***** Document excerpt
In that never-ending cycle of the generations of humanity, every individual, even you, is of little consequence. We live our lives. We affect the lives of others around us. Our dreams, our choices, ripple forward, minutely altering humanity’s trajectory. And then we die. Those that continue to live will remember us. And when they die, so will any remaining memories of us die with them.
Ecclesiastes, certainly my favorite book in the Old Testament, was written sometime between 450 and 200 BCE, which is about 120 generations ago. Around that time, Socrates, Alexander the Great and Scipio Africanus walked the Earth. Since then, nothing really has changed. The truths remain the same:
What has been will be again,
what has been done will be done again;
there is nothing new under the sun.
Is there anything of which one can say,
“Look! This is something new”?
It was here already, long ago;
it was here before our time.
No one remembers the former generations,
and even those yet to come
will not be remembered
by those who follow them.
**********
***** Raw data
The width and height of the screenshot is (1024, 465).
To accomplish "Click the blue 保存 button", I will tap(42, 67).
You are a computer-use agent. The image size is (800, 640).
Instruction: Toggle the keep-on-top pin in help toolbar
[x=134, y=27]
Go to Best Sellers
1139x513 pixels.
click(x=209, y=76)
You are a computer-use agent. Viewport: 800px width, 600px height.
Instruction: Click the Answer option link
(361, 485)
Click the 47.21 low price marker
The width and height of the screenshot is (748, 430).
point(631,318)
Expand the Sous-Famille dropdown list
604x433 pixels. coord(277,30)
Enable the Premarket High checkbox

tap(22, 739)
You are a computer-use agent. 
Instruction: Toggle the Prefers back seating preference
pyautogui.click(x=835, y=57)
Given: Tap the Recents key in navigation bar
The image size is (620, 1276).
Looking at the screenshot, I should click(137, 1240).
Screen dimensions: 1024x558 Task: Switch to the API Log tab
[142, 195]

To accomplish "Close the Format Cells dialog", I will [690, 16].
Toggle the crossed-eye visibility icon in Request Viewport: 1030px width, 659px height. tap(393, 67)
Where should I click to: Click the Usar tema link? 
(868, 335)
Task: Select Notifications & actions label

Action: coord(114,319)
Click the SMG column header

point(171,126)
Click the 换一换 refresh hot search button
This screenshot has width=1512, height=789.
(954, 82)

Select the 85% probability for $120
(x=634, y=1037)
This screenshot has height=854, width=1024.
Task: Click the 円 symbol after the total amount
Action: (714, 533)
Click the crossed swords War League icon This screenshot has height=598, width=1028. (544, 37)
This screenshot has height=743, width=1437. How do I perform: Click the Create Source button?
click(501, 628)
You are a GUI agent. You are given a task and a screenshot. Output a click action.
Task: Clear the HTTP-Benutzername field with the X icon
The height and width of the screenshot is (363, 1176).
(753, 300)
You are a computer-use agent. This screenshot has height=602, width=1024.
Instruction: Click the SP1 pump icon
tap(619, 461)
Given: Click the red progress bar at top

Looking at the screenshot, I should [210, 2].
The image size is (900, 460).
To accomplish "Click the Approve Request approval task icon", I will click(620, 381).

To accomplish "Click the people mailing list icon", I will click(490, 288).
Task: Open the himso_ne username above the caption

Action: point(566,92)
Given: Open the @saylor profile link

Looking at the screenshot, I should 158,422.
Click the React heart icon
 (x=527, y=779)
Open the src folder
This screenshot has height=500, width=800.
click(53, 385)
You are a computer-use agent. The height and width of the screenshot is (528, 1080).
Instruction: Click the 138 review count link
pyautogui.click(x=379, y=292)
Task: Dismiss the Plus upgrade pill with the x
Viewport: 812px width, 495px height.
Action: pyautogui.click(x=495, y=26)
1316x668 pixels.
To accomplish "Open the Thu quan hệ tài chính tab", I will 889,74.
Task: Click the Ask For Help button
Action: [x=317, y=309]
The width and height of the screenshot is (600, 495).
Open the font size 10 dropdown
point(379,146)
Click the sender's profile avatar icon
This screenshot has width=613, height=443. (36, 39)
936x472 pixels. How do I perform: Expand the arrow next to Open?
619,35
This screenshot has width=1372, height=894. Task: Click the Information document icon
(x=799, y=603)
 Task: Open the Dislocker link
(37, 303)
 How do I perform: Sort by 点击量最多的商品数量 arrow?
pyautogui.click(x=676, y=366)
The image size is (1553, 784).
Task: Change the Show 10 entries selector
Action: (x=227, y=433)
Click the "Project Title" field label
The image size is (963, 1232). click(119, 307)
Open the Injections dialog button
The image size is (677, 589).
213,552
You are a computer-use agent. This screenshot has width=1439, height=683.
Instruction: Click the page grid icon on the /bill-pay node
**********
> **Required action A**: In the reflection on human generations, rewrite the paragraph that begins "In that never-ending cycle" more briefly, keeping its main facts.
> **Required action B**: Write what comes next in the reflection on human generations, picking up after its final line.
These records are separate material and are not part of the reflection on human generations.

> **Written response A**: In the endless cycle of human generations, each person, even you, matters little. We live, touch the lives of those around us, and our dreams and choices slightly shift humanity's course. Then we die. The living remember us, and when they die, those memories die with them.

> **Written response B**:
Years ago, I was presenting these ideas during a seven-minute Toastmasters speech, and my audience found this concept depressing. Really? Did they really think their lives mattered? Every thought we have, every desire we have, every action we take, has been thought, desired, acted upon countless times throughout the ages. In light of that, why should we matter? It is amazing to me how we are able to maintain such fantasies about our importance.
Even the famous among us, our politicians, athletes and movie stars, not to mention writers, will all be forgotten in time—most of us within a generation or two after our deaths. For a very few of us, our names will be remembered, perhaps our achievements, but knowledge of who we really were will vanish. We all know who Alexander the Great was, but do we know whether he liked to tell jokes or sing songs? Or what type of people really bothered him? We don’t have a clue about his actual person. All that remains are some stories of things he did, usually written by people who never met him.
Throughout the course of human history, it is not just individuals, but even societies, cultures and nations also, that are born, struggle, thrive, die and are forgotten. Most history has been forgotten and lost.
The city of Nineveh was mentioned in the Book of Genesis, where it says Nimrod built it. It became the capital of the Assyrian Empire. The Book of Jonah describes Nineveh as an “exceedingly great city of three days’ journey in breadth,” whose population was more than 120,000.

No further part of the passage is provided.